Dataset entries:

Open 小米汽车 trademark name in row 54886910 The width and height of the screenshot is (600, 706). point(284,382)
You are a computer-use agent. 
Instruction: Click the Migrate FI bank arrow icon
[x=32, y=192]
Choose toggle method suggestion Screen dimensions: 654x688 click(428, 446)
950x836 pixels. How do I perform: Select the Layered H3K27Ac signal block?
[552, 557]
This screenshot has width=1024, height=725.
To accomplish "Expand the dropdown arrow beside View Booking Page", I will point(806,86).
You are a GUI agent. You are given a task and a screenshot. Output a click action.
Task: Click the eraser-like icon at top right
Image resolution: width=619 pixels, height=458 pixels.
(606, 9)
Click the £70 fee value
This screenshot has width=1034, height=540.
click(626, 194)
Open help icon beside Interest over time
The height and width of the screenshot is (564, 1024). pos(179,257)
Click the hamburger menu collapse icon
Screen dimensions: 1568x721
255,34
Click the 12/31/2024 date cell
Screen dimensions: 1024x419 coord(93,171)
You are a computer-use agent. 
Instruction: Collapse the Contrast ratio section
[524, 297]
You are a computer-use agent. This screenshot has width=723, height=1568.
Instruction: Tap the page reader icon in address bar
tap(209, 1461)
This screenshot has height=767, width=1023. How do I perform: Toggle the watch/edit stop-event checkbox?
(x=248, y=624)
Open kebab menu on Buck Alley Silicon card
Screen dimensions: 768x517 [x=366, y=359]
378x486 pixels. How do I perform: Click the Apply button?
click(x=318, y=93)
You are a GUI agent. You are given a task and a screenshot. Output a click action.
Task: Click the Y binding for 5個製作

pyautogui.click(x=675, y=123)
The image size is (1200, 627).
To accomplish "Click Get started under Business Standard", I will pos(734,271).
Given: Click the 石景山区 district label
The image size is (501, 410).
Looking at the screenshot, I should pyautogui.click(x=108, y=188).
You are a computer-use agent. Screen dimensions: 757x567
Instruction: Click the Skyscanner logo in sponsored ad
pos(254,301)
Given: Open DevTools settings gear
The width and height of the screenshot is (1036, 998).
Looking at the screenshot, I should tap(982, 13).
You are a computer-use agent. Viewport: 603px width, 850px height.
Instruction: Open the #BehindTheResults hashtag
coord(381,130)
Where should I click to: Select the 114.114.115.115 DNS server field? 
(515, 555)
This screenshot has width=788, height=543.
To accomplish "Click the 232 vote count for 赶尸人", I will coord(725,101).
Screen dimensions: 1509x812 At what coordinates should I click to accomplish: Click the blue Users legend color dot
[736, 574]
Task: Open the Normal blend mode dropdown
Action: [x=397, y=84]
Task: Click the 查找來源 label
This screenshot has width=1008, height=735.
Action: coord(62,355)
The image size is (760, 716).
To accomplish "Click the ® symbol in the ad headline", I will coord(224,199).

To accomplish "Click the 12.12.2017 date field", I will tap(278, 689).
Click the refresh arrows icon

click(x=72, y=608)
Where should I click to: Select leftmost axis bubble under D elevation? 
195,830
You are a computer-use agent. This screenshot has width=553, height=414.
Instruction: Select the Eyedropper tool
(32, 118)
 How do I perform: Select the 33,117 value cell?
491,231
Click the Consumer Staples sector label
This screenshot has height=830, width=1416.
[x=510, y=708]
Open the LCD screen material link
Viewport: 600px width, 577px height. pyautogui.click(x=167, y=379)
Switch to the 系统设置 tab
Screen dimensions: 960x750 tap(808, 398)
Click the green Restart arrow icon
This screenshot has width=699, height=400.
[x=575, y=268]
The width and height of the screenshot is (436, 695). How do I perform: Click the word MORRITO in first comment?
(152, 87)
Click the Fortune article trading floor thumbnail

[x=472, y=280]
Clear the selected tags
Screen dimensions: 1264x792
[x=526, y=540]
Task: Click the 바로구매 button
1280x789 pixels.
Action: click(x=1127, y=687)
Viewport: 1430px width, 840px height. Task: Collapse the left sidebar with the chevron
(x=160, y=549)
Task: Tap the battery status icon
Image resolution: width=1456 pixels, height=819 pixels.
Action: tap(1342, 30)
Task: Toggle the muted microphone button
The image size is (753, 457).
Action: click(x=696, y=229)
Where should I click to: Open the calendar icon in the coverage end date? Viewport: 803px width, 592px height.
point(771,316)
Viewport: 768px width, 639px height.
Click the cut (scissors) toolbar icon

#### [The problem]
Copy out every line from the data above that has "label" in it.

#### [Exercise output]
Given: Click the 石景山区 district label
Task: Click the 查找來源 label
Click the Consumer Staples sector label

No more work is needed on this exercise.